----- VORLIEGENDER TEXT -----
Viele der großen Gestalten des Schāhnāme, aber auch manche Szenen kehren in späteren Epen wie Variationen eines Themas wieder, wie etwa das königliche Paar Chosrou und Schirin, das Nizāmi in seinem zweiten Epos gestaltet hat, oder König Bahrām Gūr und seine geliebte, Laute spielende Sklavin Āzāde („Frei“), die bei Nizāmi als Fitne („Aufruhr“) und bei Amīr Chusrau Dihlawī, dem ersten Nizāmi-Imitator, als Dilārām („Herzenslabsal“) wiederkehrt, jedes Mal verwandelt und doch unverkennbar die gleiche: Es gibt aber natürlich auch andere Quellen für die persische Epik, deren wichtigste Gattungen sich seit dem Schāhnāme etablieren: das Heldenepos, das romantische Epos (englisch „romance“), das didaktische Epos und das mystische Epos. Die Grenzen lassen sich nicht scharf ziehen, und namentlich das Thema der Liebe fehlt in keiner dieser Gattungen. So gibt es etwa herzzerreißende Liebesgeschichten in den mystischen Epen ‘Aṭṭārs (vgl. unten S. 169ff.). Manche arabisch-‘udhritische Paare wie etwa Lailā und Madschnūn gelangten erst durch die persische Bearbeitung zu internationalem Ruhm. Aber auch ein hellenistischer Liebesroman wurde von einem bekannten persischen Dichter namens ‘Unṣurī in Verse gegossen; leider sind nur spärliche Bruchstücke davon erhalten.188 Eines der frühesten romantischen Epen in persischer Sprache ist das um die Mitte des 11. Jahrhunderts entstandene romantische Epos Wīs und Rāmīn von Gurgānī, auf das wir später näher eingehen werden. Zunächst aber sei ein kurzer Blick auf die persische Liebeslyrik geworfen, in der sich die persischen Epiker in der Regel auch hervorgetan haben.
----- GESAMMELTES MATERIAL -----
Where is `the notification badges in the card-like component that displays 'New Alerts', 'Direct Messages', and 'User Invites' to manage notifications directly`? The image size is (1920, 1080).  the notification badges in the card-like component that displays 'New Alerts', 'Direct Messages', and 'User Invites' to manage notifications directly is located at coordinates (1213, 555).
-----
▶ [AUFGABE 1] Nenne alle Gattungen der persischen Epik, die laut dem Text über die persische Epik seit dem Schāhnāme etabliert sind.
▶ [AUFGABE 2] Wann entstand laut dem Text über die persische Epik das Epos Wīs und Rāmīn von Gurgānī?
▶ [AUFGABE 3] Setze den Text über die persische Epik nach seinem letzten Satz fort.

▶ [SCHRIFTLICHE ANTWORT 1]
- das Heldenepos
- das romantische Epos
- das didaktische Epos
- das mystische Epos

▶ [SCHRIFTLICHE ANTWORT 2] Um die Mitte des 11. Jahrhunderts.

▶ [SCHRIFTLICHE ANTWORT 3]
Liebesgedichte aus dem Diwan Sa‘dīs
Der neben Ḥāfiẓ bedeutendste und beliebteste Lyriker Irans, Sa‘dī (1215–1292), ließ sich nach langen Reisen 1256 in Schiras nieder und verfasste dort u.a. seine zwei berühmtesten Werke: den „Duftgarten“ (Būstān 1257) und den „Rosengarten“ (Gulistān 1258); beides erbaulich-didaktische Texte, der (von Rückert verdeutschte) „Duftgarten“ ganz in Versen, der „Rosengarten“ – wohl der erste persische Text, der von Adam Olearius 1654 ins Deutsche übersetzt wurde und schon Goethe entzückte – in Prosa, mit zahlreichen eingestreuten Versen. Aber Sa‘dī ist auch Verfasser eines umfangreichen Diwans, der viele uns von Ḥāfiẓ her vertraute Motive bereits ein Jahrhundert früher antönt. Auch bei ihm wird schon ein namenloser Geliebter in kosmische Höhen verherrlicht. In manchen Ghaselen parodiert er aber auch diese Übertreibung.
Die kosmische Größe des Geliebten
Ich lebe in dem Augenblick, da ich, im Wunsch nach dir, sterbe, ich gebe mein Leben hin in der Hoffnung, zum Staub deiner Gasse zu werden.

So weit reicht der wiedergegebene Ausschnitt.